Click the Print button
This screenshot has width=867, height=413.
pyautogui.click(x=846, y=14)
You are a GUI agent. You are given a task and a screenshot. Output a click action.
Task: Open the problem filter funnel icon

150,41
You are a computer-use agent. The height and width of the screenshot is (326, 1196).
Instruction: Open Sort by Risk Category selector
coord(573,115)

::::::::::

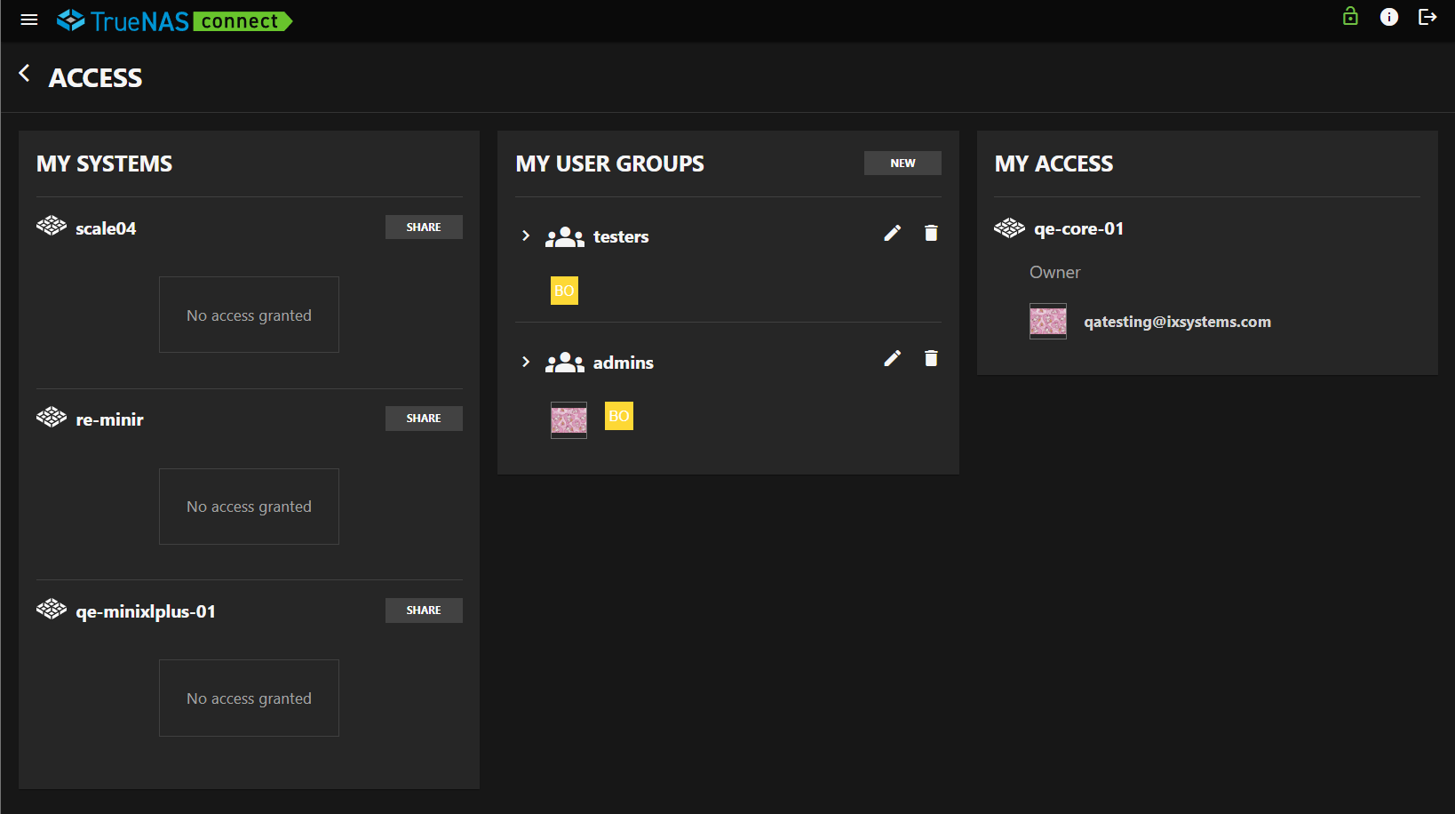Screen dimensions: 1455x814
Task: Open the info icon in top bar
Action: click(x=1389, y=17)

::::::::::

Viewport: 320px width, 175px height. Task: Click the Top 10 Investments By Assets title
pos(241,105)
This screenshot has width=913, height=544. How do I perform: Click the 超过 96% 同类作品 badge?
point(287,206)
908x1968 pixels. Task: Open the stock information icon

::::::::::

▶ _THE EXERCISE_: List every line of the items above that contains the word "width", copying each such line in full.

▶ _RESULT OF THIS EXERCISE_:
This screenshot has width=867, height=413.
You are a computer-use agent. The height and width of the screenshot is (326, 1196).
Viewport: 320px width, 175px height. Task: Click the Top 10 Investments By Assets title
This screenshot has width=913, height=544. How do I perform: Click the 超过 96% 同类作品 badge?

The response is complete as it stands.